2015-03-19 Thread Stef Walter
On 19.03.2015 14:39, David Herrmann wrote:
 Hi
 
 On Thu, Mar 19, 2015 at 11:24 AM, Stef Walter st...@redhat.com wrote:
 This property is in usec (like the TimeUSec property) and allows
 retrieving the timezone offset for the machine. This is particularly
 usable for remote callers.
 ---
  src/timedate/timedated.c | 20 +++-
  1 file changed, 19 insertions(+), 1 deletion(-)

 diff --git a/src/timedate/timedated.c b/src/timedate/timedated.c
 index ca771d5..e384b36 100644
 --- a/src/timedate/timedated.c
 +++ b/src/timedate/timedated.c
 @@ -361,6 +361,22 @@ static int property_get_time(
  return sd_bus_message_append(reply, t, now(CLOCK_REALTIME));
  }

 +static int property_get_local_offset(
 +sd_bus *bus,
 +const char *path,
 +const char *interface,
 +const char *property,
 +sd_bus_message *reply,
 +void *userdata,
 +sd_bus_error *error)
 +{
 +struct tm *tm;
 +time_t dummy = 0;
 +
 +assert_se(tm = localtime(dummy));
 +return sd_bus_message_append(reply, t, (uint64_t)(tm-tm_gmtoff * 
 100));
 +}
 +
 
 Hmm, so this is a convenience call. You could just set tm.tm_zone
 locally and use mktime() with the value retrieved by Timezone? Yeah,
 the time-api is awful with global variables, but that's not really our
 fault, is it?
 
 I'm not really against this bus-call, but I also don't see the point.

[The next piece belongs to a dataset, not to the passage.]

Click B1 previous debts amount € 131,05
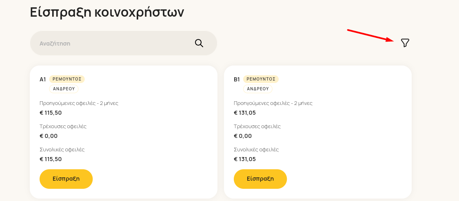Image resolution: width=459 pixels, height=201 pixels. coord(245,113)
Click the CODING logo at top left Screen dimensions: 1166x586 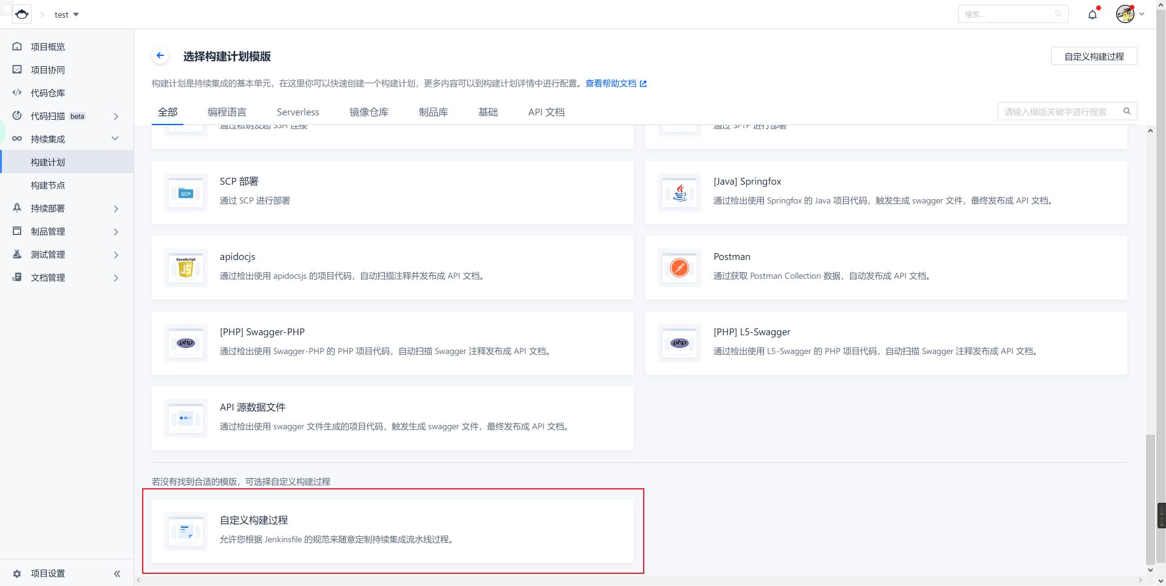pyautogui.click(x=22, y=14)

In Cockpit we're running on a different machine, and accessing timedated
remotely. If this information is not available in timedated, we would
need to add another DBus service to expose this information.

Besides it fits in well with the TimeUSec property.

 There's much more information in a timezone file than the offset, so
 why expose the offset but not the other data?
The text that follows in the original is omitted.